We have shown by in vitro experiments, using immunofluorescence techniques, that precipitated immune complexes of IgM antibodies and ovalbumin (ICIgM) are able to bind to rabbit blood polymorphonuclear leucocytes (PMN), as well as immune complexes of IgG antibodies (ICIgG). This binding capacity for both classes of immune complexes is exhibited by more than 80% of the PMN cell population and is independent of Ca2+ in the medium. For ICIgG the binding to PMN can be completely inhibited by preincubation of the cells with soluble IgG used at physiological concentrations (competition for the Fc gamma receptors) while for ICIgM there is no such inhibition by fluid-phase IgM. After binding to the leucocytes there was a striking difference in the fate of ICIgM and ICIgG: whereas the ICIgG was readily phagocytosed (endocytosed), the ICIgM remained mostly on the cell surface, being only poorly endocytosed after 1 hr incubation at 37 degrees.
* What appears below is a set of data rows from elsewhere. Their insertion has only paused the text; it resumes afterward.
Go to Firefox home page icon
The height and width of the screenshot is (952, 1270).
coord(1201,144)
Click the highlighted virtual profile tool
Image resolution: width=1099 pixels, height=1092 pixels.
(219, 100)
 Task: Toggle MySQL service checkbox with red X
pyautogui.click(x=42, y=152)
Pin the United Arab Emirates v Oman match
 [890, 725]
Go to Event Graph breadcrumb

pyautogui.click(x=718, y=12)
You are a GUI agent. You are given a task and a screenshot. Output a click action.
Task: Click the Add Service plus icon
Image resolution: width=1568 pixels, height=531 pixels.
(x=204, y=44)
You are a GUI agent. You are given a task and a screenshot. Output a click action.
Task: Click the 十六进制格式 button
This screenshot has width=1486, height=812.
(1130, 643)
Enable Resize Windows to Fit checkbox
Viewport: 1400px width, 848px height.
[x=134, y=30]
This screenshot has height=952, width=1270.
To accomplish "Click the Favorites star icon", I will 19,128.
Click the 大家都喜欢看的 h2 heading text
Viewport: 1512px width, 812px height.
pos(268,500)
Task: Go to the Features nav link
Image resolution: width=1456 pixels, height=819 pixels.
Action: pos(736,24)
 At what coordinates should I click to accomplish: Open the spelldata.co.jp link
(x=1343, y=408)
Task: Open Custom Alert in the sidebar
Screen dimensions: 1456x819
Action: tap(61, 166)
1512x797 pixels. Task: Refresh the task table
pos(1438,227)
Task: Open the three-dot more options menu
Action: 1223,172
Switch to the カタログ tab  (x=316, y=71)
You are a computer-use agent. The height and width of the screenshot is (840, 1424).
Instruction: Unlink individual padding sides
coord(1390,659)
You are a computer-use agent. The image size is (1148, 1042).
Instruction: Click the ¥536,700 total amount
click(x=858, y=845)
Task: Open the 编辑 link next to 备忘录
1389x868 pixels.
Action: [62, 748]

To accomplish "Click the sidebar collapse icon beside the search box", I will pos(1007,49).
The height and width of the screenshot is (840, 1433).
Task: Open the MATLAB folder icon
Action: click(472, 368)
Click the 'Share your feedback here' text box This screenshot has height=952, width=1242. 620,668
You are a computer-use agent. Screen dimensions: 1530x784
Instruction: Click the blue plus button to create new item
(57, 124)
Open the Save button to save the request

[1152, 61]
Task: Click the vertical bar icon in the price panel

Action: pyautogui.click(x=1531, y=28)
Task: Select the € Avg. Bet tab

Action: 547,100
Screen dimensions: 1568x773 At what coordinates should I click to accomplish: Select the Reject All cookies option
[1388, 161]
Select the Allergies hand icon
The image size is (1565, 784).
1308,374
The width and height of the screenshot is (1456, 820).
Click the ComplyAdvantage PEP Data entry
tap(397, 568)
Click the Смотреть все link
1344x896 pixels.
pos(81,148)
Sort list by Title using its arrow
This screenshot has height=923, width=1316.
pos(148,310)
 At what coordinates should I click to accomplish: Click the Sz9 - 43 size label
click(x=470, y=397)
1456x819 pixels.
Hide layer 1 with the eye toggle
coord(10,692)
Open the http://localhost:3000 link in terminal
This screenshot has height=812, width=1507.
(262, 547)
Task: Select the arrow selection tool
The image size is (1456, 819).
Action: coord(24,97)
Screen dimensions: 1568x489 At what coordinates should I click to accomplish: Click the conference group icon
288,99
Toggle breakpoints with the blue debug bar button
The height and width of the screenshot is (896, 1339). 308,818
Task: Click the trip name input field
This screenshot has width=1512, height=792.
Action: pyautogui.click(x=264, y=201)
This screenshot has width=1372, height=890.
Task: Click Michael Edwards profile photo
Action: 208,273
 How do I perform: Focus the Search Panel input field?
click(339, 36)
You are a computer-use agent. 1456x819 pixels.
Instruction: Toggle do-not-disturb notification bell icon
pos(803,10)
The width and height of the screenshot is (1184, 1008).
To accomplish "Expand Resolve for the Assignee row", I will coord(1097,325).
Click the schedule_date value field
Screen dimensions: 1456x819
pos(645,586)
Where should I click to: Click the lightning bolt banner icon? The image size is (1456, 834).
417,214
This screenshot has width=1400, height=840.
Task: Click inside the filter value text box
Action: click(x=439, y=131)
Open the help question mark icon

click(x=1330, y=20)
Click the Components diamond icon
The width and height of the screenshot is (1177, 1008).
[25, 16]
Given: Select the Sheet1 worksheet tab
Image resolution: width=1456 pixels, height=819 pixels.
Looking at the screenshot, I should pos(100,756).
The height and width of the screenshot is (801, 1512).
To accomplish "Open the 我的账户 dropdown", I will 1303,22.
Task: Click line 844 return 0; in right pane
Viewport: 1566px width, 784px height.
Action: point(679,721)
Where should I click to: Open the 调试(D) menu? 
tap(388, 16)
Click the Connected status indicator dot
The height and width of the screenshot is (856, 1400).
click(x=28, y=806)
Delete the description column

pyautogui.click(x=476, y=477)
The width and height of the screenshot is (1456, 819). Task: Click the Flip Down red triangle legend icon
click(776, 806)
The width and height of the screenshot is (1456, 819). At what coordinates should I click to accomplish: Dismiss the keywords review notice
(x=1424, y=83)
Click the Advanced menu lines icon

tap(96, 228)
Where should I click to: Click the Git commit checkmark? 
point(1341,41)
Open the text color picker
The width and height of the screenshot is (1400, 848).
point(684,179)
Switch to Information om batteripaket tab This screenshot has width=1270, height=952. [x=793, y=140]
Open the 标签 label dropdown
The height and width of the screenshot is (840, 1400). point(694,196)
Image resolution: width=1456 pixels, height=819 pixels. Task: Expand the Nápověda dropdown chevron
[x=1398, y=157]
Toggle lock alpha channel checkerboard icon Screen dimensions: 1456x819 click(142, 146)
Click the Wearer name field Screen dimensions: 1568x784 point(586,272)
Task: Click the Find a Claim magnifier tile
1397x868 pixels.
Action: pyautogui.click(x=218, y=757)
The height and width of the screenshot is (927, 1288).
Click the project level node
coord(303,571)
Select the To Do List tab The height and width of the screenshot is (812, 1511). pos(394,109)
This was demonstrated by a quantitative fluorimetric method developed to assay phagocytosis of immune complexes, and was confirmed by a qualitative fluorescence quenching technique. These results may have implications for understanding the fate of these classes of immune complexes formed in circulation or deposited in tissues, and the participation of PMN in inflammatory reactions and tissue injury in immune complex diseases.